What is required>
Could you write out the lines below as a numbered list, skipping any blank lines and leaving the pictures out of your answer?

---------- Material for this exercise

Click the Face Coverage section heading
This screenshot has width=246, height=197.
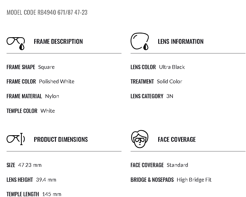[x=177, y=140]
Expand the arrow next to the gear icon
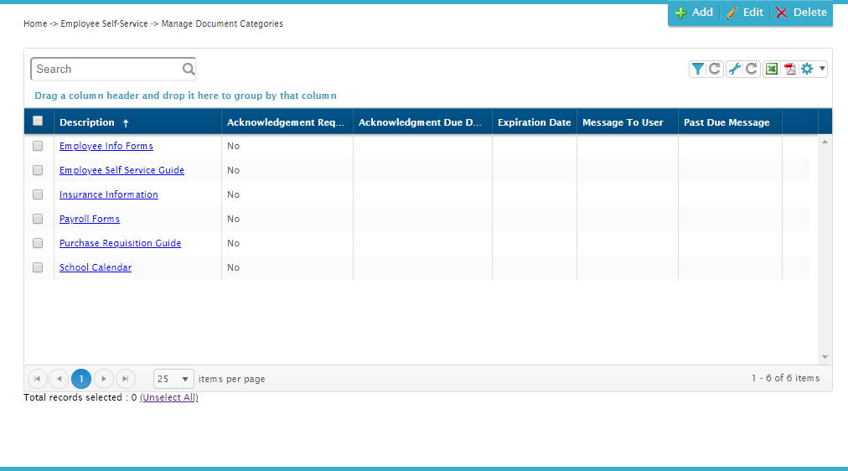This screenshot has height=471, width=848. coord(822,69)
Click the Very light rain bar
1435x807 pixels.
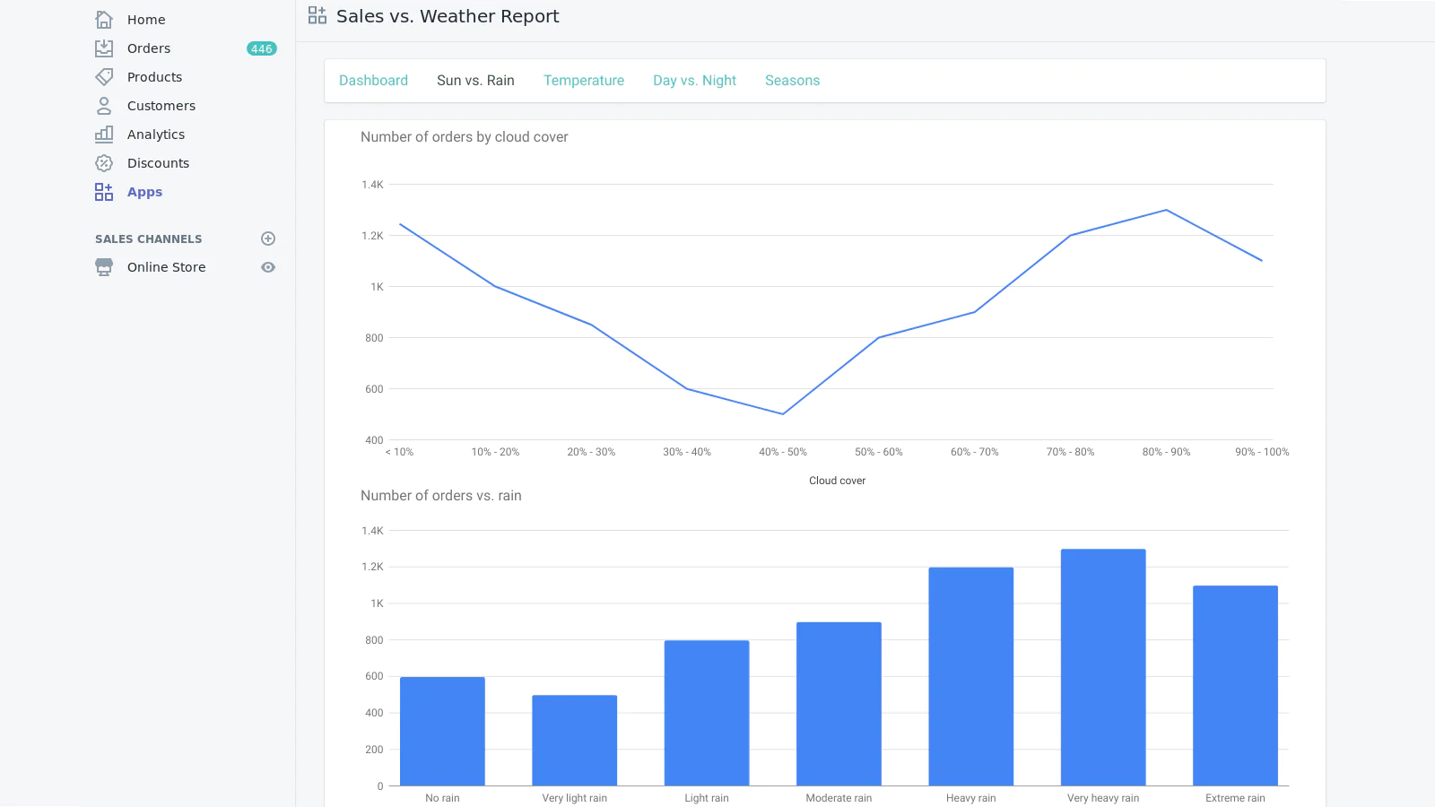point(574,740)
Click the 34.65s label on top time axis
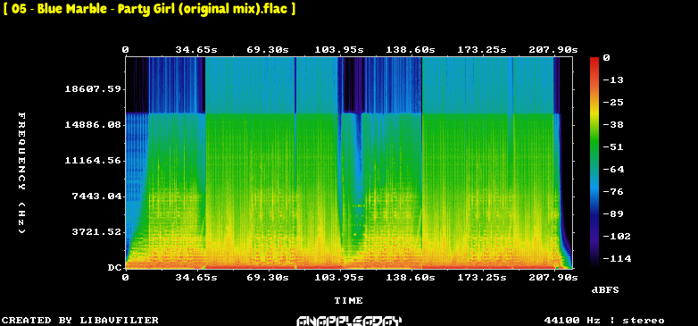 tap(195, 50)
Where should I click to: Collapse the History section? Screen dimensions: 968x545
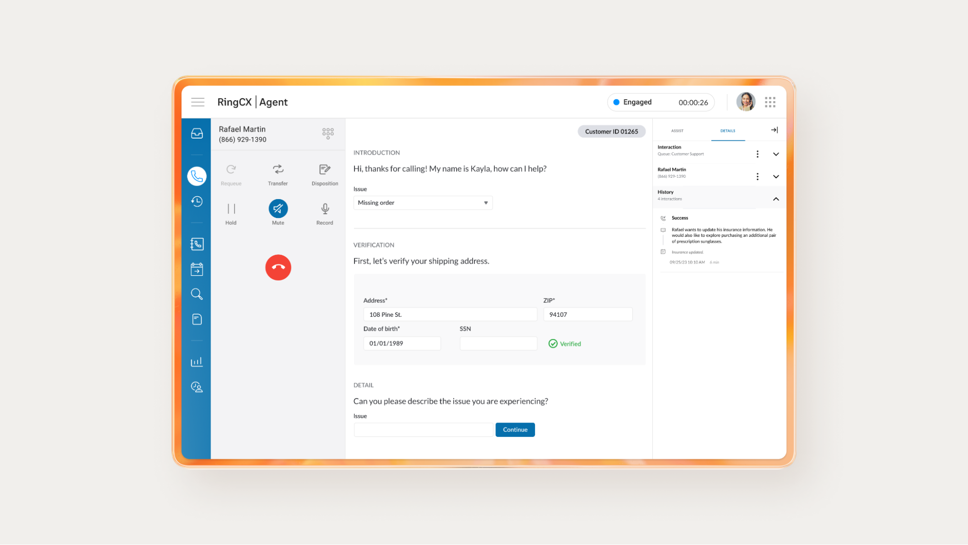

--------------------

Task answer>
1. Click the Face Coverage section heading
2. This screenshot has width=246, height=197.
3. [x=177, y=140]
4. Expand the arrow next to the gear icon
5. This screenshot has height=471, width=848. coord(822,69)
6. Click the Very light rain bar
7. 1435x807 pixels.
8. point(574,740)
9. Click the 34.65s label on top time axis
10.  tap(195, 50)
11. Where should I click to: Collapse the History section? Screen dimensions: 968x545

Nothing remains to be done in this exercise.